In the gospel, Jesus put a deeper meaning to this jubilee. Being handed a scroll in the synagogue, he read passages from the book of Isaiah, “The Spirit of the Lord is upon me, because he has anointed me to bring glad tidings to the poor. He has sent me to proclaim liberty to captives and recovery of sight to the blind, to let the oppressed go free, and to proclaim a year acceptable to the Lord” (Luke 4:18-19). After reading these, he rolled up the scroll and said, “Today, this Scripture passage is fulfilled in your hearing.” Jesus is thus the fulfillment of the jubilee. In him, one experiences true rest, freedom, and restoration.

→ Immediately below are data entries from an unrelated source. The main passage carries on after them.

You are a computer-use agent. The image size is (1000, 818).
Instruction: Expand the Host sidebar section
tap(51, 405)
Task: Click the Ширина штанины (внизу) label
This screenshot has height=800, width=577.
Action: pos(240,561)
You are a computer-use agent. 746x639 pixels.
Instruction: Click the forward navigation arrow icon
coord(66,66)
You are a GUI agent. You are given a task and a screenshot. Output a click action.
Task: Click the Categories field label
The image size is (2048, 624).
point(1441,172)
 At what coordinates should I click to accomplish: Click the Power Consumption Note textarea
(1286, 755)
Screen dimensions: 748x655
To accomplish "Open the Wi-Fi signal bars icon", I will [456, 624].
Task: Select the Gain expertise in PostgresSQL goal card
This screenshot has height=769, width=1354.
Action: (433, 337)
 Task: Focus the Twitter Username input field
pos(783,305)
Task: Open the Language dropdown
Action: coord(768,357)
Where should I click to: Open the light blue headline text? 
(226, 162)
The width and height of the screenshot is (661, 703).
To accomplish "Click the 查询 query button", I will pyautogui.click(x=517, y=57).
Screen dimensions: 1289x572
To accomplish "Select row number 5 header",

Only in Jesus can we find genuine rest. He said, “Come to me, all you who labor and are burdened, and I will give you rest. Take my yoke upon you and learn from me, for I am meek and humble of heart; and you will find rest for yourselves. For my yoke is easy, and my burden light” (Matthew 11:28-30). Among other things, the Sabbath of the Old Testament was just a shadow of things to come; its realization is no other than the Lord Jesus Christ, himself.

Only in Jesus can we also find authentic freedom. He sets us free not only from the physical and temporal entanglements in this earthly life, but also from sin that left unpardoned, can bring us to the fires of hell. John 8:36 declares, “If the Son sets you free, you are free indeed,” while Paul writes, “It is for freedom that Christ has set us free. Stand firm, then, and do not let yourselves be burdened again by a yoke of slavery” (Galatians 5:1).

Finally, only in Jesus can we find fullness of restoration. To the Israelites God said, ”When all these blessings and curses I have set before you come on you and you take them to heart wherever the Lord your God disperses you among the nations, and when you and your children return to the Lord your God and obey him with all your heart and with all your soul according to everything I command you today, then the Lord your God will restore your fortunes and have compassion on you and gather you again from all the nations where he scattered you” (Deuteronomy 30:1-3). Same promise of restoration is being offered to us today, and much more. Through Jesus, and only in Jesus, is our relationship with God, broken by sin, restored (2 Corinthians 5:19). In Colossians 1:21-23, the same writer writes, “You who once were alienated and hostile in mind because of evil deeds he has now reconciled in his fleshly body through his death, to present you holy, without blemish, and irreproachable before him, provided that you persevere in the faith, firmly grounded, stable, and not shifting from the hope of the gospel that you heard, which has been preached to every creature under heaven, of which I, Paul, am a minister.”

This jubilee year, let us put our hope in Jesus, the source of ultimate rest, freedom, and restoration. “He who did not spare his own Son but handed him over for us all, how will he not also give us everything else along with him” (Romans 8:32)?”